→ Tasks for this exercise:
1 - Summarize the simplex method page in two sentences.
2 - Reproduce word for word the part of the simplex method page starting at "This special case occurs in" and ending at "not be fulfilled.".

→ Reading passage:

SIMPLEX method

CONTENT

1. SIMPLEX METHOD
1. What is it?
2. OBJECTIVES
1. Objective of the group
2. Objective of the method
3. THEORETICAL FRAMEWORK
1. Feasible Solution
2. Optimal Solution
3. Multiple Optimal Solution
4. Unbounded Solution
5. Infeasible Solution
6. Basic Variable
7. Non-basic Variable
8. Slack Variable
9. Surplus Variable
10. Artificial Variable
11. Big-M Method
4. PROCESS
5. EXAMPLES
6. BIBLIOGRAPHY

SIMPLEX METHOD

What is it?

It is an analytic method for solving problems of linear programming using algebraic operations. This method provides a strategy for evaluating the feasible results finding the optimal value of the objective function.

OBJECTIVES

Objective of the group:

Due to the lack of free technological tools that work as a support for teaching industrial engineering's subjects, the objective of SIMPOD group of ALIEN is to design and develop a module that can be used for solving linear programming problems with more than two variables. This module is meant to be part of a program with different engineering techniques, which is hoped to be applied in education, for students to be aware of the scope of the engineering tools, understanding their importance in the industry and in real life situations.

Objective of the method:

The iterative procedure followed in the Simplex method improves step by step the solution obtained. The purpose of the method is to find the optimal solution that satisfies the constraints of a problem. It is used for maximizing profit, production, minimizing costs, resources, among others.

THEORETICAL FRAMEWORK

• Feasible solution

A solution where all the constraints are satisfied.

• Optimal Solution

It is the feasible solution where the objective function reaches the minimum or maximum value depending on the purpose of the problem. The optimal solution can be a globally optimal solution which means that there are no alternative feasible solutions with better values in the objective function.

• Multiple Optimal Solution

This special case occurs when the objective function is parallel to one of the constraints. It can be noticed if in the z-row value for one or more non-basic variable is zero. This value indicates that the non-basic variable can be made basic altering the value of the variable without changing the value of z.

• Unbounded Solution

This special case occurs if the value of a variable is increased indefinitely and the constraints are not violated. This means that the feasible region is unbounded at least in one direction. Therefore, the objective function value can be increased indefinitely because there is not a limit. This means that the problem has been poorly formulated or conceived. It can be noticed if there is no positive ratio (the value is either negative or infinitive). This indicates that no variable is ready to leave the basis, though a variable is ready to enter.

• Infeasible Solution

This special case occurs in the Big-M Method in which artificial variables are used. It can be noticed if at least one artificial variable has a value not equal to zero, the problem would not have a feasible solution because the artificial variables are introduced within an equality and in case of having a value different from 0, it would not be fulfilled.

→ Listing:
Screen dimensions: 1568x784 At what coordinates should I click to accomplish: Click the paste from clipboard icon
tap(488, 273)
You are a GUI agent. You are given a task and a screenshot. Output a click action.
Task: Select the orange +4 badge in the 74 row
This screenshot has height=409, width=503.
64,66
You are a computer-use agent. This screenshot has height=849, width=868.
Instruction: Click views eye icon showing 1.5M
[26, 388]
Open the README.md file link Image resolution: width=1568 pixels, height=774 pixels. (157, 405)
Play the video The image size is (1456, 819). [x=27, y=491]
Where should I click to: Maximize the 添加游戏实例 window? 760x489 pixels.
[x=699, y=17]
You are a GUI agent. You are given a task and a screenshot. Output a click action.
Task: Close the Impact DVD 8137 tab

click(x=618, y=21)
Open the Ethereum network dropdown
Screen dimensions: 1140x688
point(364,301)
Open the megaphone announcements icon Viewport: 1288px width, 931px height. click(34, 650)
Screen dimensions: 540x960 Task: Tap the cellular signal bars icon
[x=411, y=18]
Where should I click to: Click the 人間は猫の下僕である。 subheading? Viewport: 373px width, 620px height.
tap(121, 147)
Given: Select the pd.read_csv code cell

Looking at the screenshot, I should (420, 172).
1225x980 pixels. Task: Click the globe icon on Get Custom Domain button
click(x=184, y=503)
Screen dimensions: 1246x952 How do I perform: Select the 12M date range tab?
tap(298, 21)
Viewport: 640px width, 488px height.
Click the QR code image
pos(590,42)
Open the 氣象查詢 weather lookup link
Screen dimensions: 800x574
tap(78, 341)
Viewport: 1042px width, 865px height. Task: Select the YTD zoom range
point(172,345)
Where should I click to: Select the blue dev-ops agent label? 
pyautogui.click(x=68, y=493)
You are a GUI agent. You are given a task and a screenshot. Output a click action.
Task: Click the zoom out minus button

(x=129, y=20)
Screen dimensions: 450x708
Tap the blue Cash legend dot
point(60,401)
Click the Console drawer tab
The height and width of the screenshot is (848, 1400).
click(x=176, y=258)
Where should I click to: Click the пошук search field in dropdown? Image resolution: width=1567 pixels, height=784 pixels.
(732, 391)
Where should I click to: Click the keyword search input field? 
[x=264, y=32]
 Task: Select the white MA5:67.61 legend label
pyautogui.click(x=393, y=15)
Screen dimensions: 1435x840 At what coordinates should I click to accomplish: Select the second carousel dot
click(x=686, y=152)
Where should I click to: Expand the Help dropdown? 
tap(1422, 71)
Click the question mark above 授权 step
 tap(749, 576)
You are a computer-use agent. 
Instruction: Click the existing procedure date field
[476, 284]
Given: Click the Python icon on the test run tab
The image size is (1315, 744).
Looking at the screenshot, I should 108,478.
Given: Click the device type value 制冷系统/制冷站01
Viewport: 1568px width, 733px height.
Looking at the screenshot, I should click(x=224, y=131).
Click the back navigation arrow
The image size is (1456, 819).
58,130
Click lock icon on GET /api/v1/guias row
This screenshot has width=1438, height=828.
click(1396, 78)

→ Answers to the exercises:
1 - The simplex method is an analytic, iterative procedure that uses algebraic operations to solve linear programming problems, improving the solution step by step until it finds the optimal solution that satisfies the problem's constraints. The page also states the SIMPOD group's objective of developing a module for solving linear programming problems with more than two variables, and it defines terms such as feasible, optimal, multiple optimal, unbounded, and infeasible solutions.

2 -
This special case occurs in the Big-M Method in which artificial variables are used. It can be noticed if at least one artificial variable has a value not equal to zero, the problem would not have a feasible solution because the artificial variables are introduced within an equality and in case of having a value different from 0, it would not be fulfilled.